_BRIEF_
From the data below, copy out each line that contains the word "icon".

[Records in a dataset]
══════════

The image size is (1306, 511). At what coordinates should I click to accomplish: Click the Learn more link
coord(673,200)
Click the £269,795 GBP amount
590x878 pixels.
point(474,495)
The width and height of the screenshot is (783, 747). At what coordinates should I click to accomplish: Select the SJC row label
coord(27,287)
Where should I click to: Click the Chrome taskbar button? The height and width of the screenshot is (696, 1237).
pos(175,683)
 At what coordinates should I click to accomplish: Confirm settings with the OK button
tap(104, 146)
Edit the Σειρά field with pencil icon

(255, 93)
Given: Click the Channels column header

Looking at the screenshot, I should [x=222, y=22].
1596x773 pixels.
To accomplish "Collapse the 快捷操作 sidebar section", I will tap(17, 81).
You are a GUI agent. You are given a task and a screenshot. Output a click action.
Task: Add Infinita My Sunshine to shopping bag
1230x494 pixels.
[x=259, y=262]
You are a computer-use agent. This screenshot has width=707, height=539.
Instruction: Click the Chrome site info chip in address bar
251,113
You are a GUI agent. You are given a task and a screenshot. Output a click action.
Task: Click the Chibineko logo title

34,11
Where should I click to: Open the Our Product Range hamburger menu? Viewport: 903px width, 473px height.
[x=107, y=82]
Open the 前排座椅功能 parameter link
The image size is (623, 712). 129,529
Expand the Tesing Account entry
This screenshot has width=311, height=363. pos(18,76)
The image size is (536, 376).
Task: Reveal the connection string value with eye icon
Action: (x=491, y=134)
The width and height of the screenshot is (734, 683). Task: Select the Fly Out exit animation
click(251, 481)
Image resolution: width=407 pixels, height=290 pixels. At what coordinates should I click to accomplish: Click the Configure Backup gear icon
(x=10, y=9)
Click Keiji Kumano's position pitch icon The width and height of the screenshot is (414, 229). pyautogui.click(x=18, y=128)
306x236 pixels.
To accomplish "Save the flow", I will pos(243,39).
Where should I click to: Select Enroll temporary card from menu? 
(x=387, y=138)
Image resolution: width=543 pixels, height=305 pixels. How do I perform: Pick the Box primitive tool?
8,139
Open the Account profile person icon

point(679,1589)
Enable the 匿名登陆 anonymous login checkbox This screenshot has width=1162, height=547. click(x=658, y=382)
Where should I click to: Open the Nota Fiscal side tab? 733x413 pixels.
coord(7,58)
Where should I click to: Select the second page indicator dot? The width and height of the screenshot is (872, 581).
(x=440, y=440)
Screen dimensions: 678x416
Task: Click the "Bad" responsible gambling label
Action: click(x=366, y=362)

══════════

_COMPLETE ANSWER_
Edit the Σειρά field with pencil icon
Task: Reveal the connection string value with eye icon
Image resolution: width=407 pixels, height=290 pixels. At what coordinates should I click to accomplish: Click the Configure Backup gear icon
Click Keiji Kumano's position pitch icon The width and height of the screenshot is (414, 229). pyautogui.click(x=18, y=128)
Open the Account profile person icon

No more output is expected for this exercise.